It’s true that yoga is good for your body – the stretching, the poses, the muscle groups it utilizes. But there’s much more to it than a good workout. Practicing yoga is just as much about flexing your mind as it is about flexing your body. Yoga challenges you to focus on your breathing, clearing your mind and releasing stress, so it helps prepare you to manage stress and handle situations even after you’ve rolled up your mat and left the studio.
Next time you take on a yoga class, pay particular attention to the mindfulness lessons. The idea is to focus on breathing so you can take your brain away from worries about the future or the past and plant yourself firmly in the present. This mindful movement can help you relax to more easily slip into and out of your poses while you’re in the class, but it can also help identify unproductive worries that may be creating stress in your day-to-day. It may be beneficial for those with anxiety disorders or people with depression, as it allows them to detach from the worries or issues that may be dragging them down.
Another thing yoga teaches is to be intensely aware of your body. This may seem like just something that helps you know if you’re doing your poses right, but it can (and should) be incorporated into the rest of your life.

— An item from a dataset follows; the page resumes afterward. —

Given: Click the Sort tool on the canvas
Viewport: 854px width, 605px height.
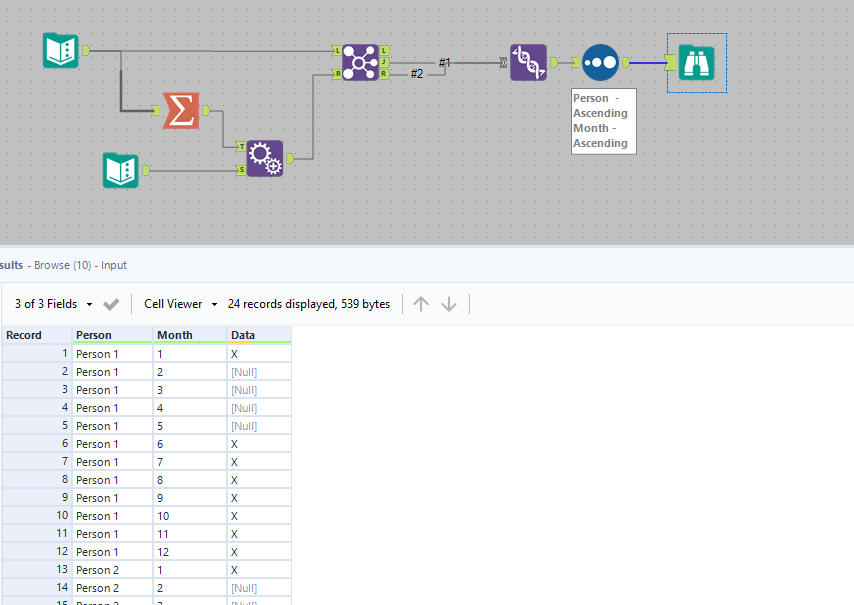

Feeling tension in your body can give you clues to what’s bothering you: a sore back from bad posture, a groggy head from lack of sleep, or a tightness in your chest associated with stress at work. Being able to spot these issues means you’ll be better able to cope with them so they don’t build into something more serious.
“Always work within your own range of limits and abilities. If you have any medical concerns, talk with your doctor before practicing yoga. Start off slow, feel free to skip a pose if it makes you uncomfortable, don’t hold poses too long, and acknowledge anything that comes up in your mind and let it go,” suggested Eleana Conway, Health Improvement Manager at Lahey Health.
Studies have also shown that those who practice mindful yoga may have more resiliency when it comes to fighting diseases down the line. Studies have measured levels of the brain delivered neurotrophic factor (BDNF), a protein that helps nerve cells grow and regulates immune response, metabolic regulation, and resilience to stress. More meditation has pointed to increased levels of this protein, which can be useful when fighting disease or managing stress.
So, if you’re feeling a little irritable, if a coworker is frustrating you, or if you miss your bus, recall your breathing, remember your mindfulness, and take a moment to clear your mind and stay in the present.